On November 15, 1864, Union General William T. Sherman begins his expedition across Georgia by torching the industrial section of Atlanta and pulling away from his supply lines. For the next six weeks, Sherman’s army destroyed most of the state before capturing the Confederate seaport of Savannah, Georgia.
Sherman captured Atlanta in early September 1864 after a long summer campaign. He recognized his vulnerability in the city, however, as his supply lines stretched all the way from Nashville, Tennessee. Confederate raiders such as Nathan Bedford Forrest threatened to cut his lines, and Sherman had to commit thousands of troops to protect the railroads and rivers that carried provisions for his massive army. Sherman split his army, keeping 60,000 men and sending the rest back to Nashville with General George Thomas to deal with the remnants of Confederate General John Bell Hood’s Army of Tennessee, the force Sherman had defeated to take Atlanta.

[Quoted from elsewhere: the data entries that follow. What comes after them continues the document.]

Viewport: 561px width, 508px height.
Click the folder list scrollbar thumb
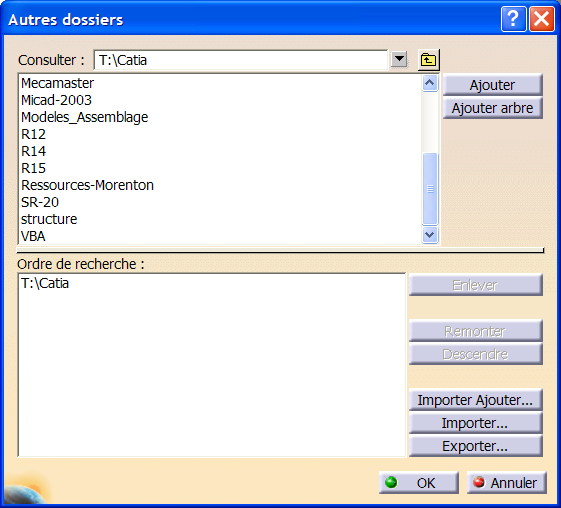tap(430, 189)
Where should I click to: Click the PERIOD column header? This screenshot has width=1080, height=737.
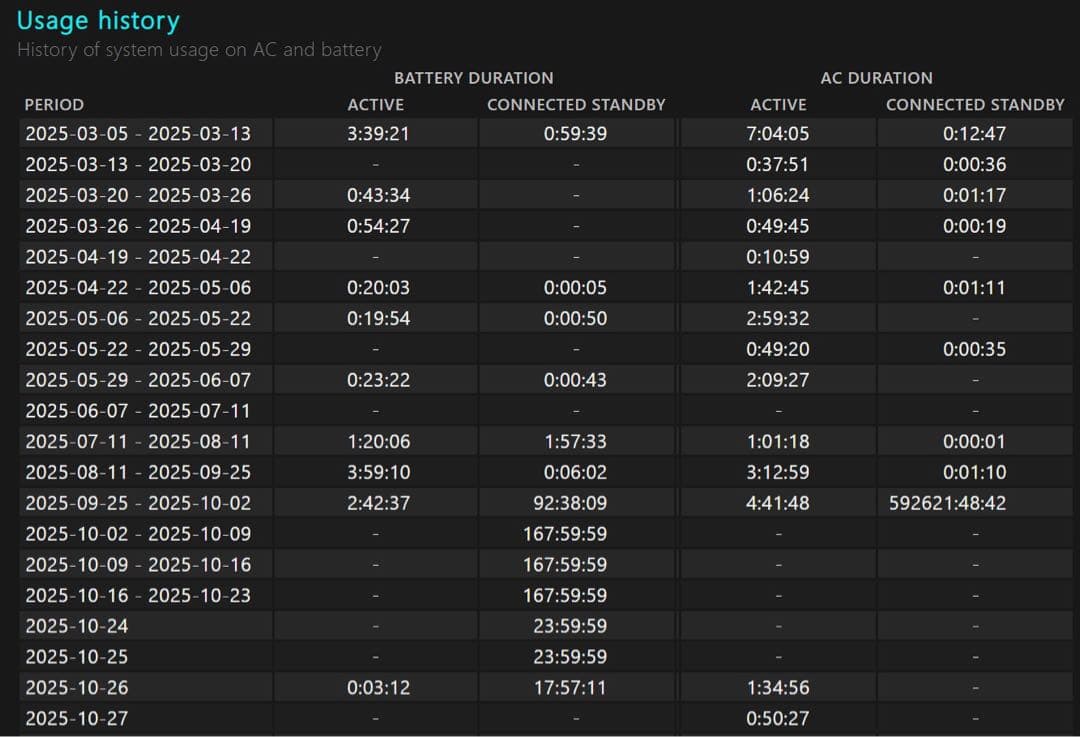(54, 104)
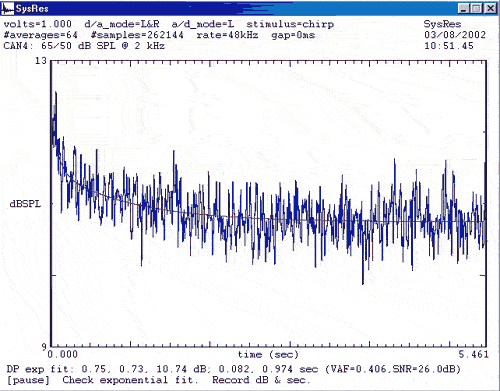The width and height of the screenshot is (500, 391).
Task: Click the rate=48kHz parameter text
Action: (x=227, y=35)
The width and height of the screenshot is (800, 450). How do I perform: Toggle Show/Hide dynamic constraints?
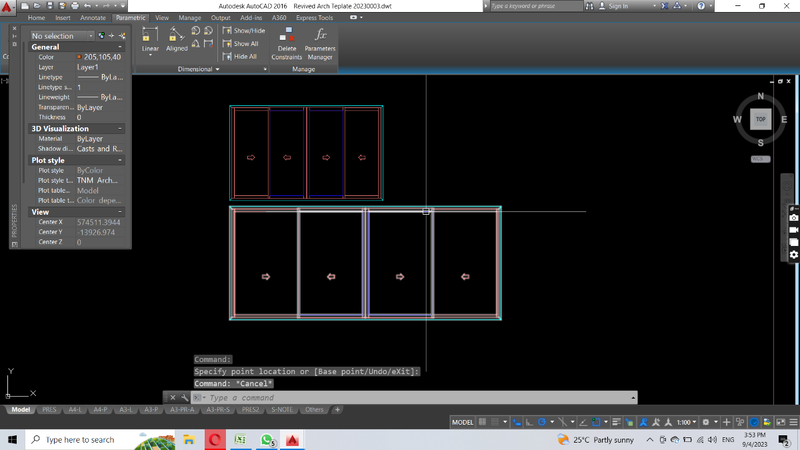click(244, 31)
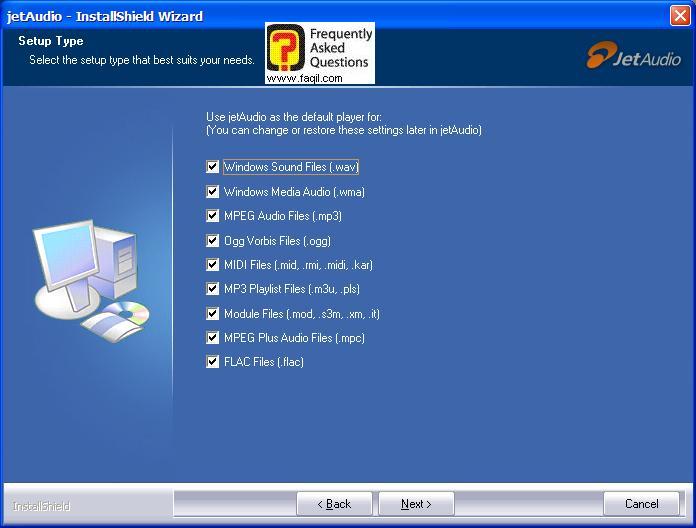This screenshot has width=696, height=528.
Task: Toggle the Windows Media Audio (.wma) checkbox
Action: click(x=212, y=192)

After hearing that President Abraham Lincoln had won re-election on November 8, Sherman ordered 2,500 light wagons loaded with supplies. Doctors checked each soldier for illness or injuries, and those who were deemed unfit were sent to Nashville. Sherman wrote to his general in chief, Ulysses S. Grant, that if he could march through Georgia it would be “proof positive that the North can prevail.” He told Grant that he would not send couriers back, but to “trust the Richmond papers to keep you well advised.” Sherman loaded the surplus supplies on trains and shipped them back to Nashville. On November 15, the army began to move, burning the industrial section of Atlanta before leaving. One witness reported “immense and raging fires lighting up whole heavens… huge waves of fire roll up into the sky; presently the skeleton of great warehouses stand out in relief against sheets of roaring, blazing, furious flames.” Sherman’s famous destruction of Georgia had begun.